━━━━━ Selected extract ━━━━━

It's too bad. Javascript-in-the-browser and Ajax are both nasty hacks that force programmers to do all sorts of shameful things. And the result is--wanky html tricks. Java, for its faults, is fairly clean when run in the applet environment. It has every superiority over JITBAJAX, except for install issues and a chunky load process. Yahoo games seems like just about the only applet success story. Of course, back in the day, non-trivial Applets tended to be too large for the dial-up accounts people had. At least that is changed.


Wow...I was pulling for XUL to replace the Ajax mess we have today, but this Flex thing looks like a serious contender. What a concept: sane, debuggable webapps that look slick, too!


So what about Flex and, especially, Apollo (http://labs.adobe.com/wiki/index.php/Apollo) then? Is Apollo likely to achieve mass adoption? Would startups be well advised to consider building applications on it?


I can't find the reference now, but I *think* I've just read something suggesting that the install process for an Apollo applet will involve an "install-this-application?" confirmation dialog followed by a download of 30 seconds or so. If so then Apollo's less promising than I hoped. That kind of install may be low-friction by desktop-app standards but it doesn't compare to the ease of starting a browser-based AJAX or Flash application. (Consider how easy it is to use maps.google.com for the first time.)

Surely it will at least be that Apollo applications will run untrusted by default, and that an already-installed app will start automatically whenever you take your browser to the URL you downloaded it from?


I thought this article was about how Flex was the favored technology for RIAs (as opposed to AJAX).

━━━━━ Dataset excerpt ━━━━━

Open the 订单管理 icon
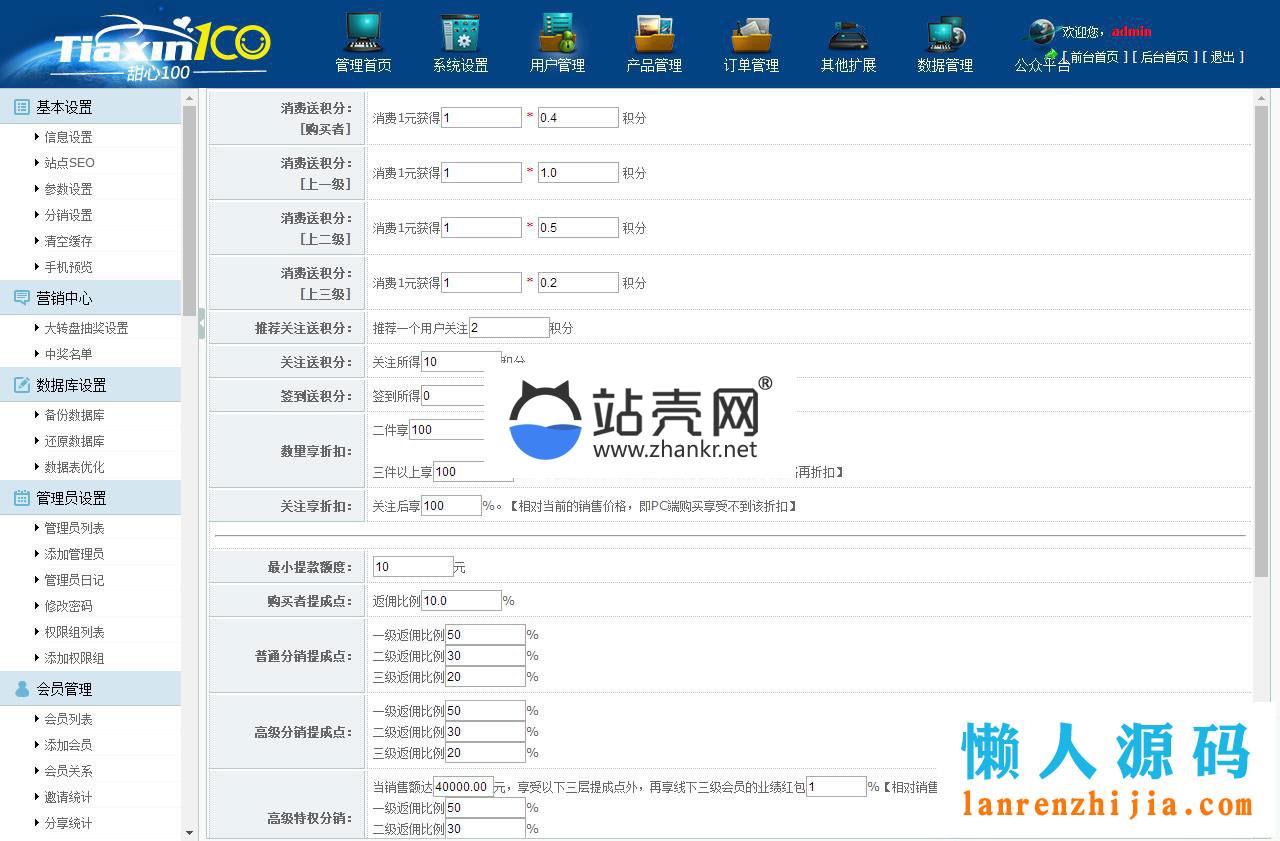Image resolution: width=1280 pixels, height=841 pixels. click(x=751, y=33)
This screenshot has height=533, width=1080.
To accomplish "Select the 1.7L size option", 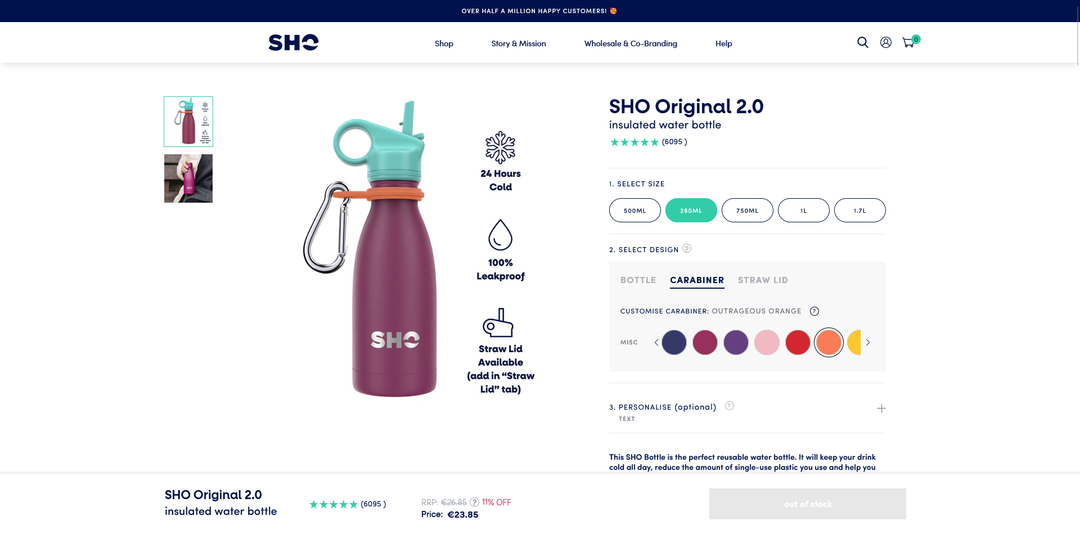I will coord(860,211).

━━━━━

* [Short exercise]: Print the comments above on Java applets, Ajax, Flex and Apollo in full, word for word.

* [Exercise response]:
It's too bad. Javascript-in-the-browser and Ajax are both nasty hacks that force programmers to do all sorts of shameful things. And the result is--wanky html tricks. Java, for its faults, is fairly clean when run in the applet environment. It has every superiority over JITBAJAX, except for install issues and a chunky load process. Yahoo games seems like just about the only applet success story. Of course, back in the day, non-trivial Applets tended to be too large for the dial-up accounts people had. At least that is changed.


Wow...I was pulling for XUL to replace the Ajax mess we have today, but this Flex thing looks like a serious contender. What a concept: sane, debuggable webapps that look slick, too!


So what about Flex and, especially, Apollo (http://labs.adobe.com/wiki/index.php/Apollo) then? Is Apollo likely to achieve mass adoption? Would startups be well advised to consider building applications on it?


I can't find the reference now, but I *think* I've just read something suggesting that the install process for an Apollo applet will involve an "install-this-application?" confirmation dialog followed by a download of 30 seconds or so. If so then Apollo's less promising than I hoped. That kind of install may be low-friction by desktop-app standards but it doesn't compare to the ease of starting a browser-based AJAX or Flash application. (Consider how easy it is to use maps.google.com for the first time.)

Surely it will at least be that Apollo applications will run untrusted by default, and that an already-installed app will start automatically whenever you take your browser to the URL you downloaded it from?


I thought this article was about how Flex was the favored technology for RIAs (as opposed to AJAX).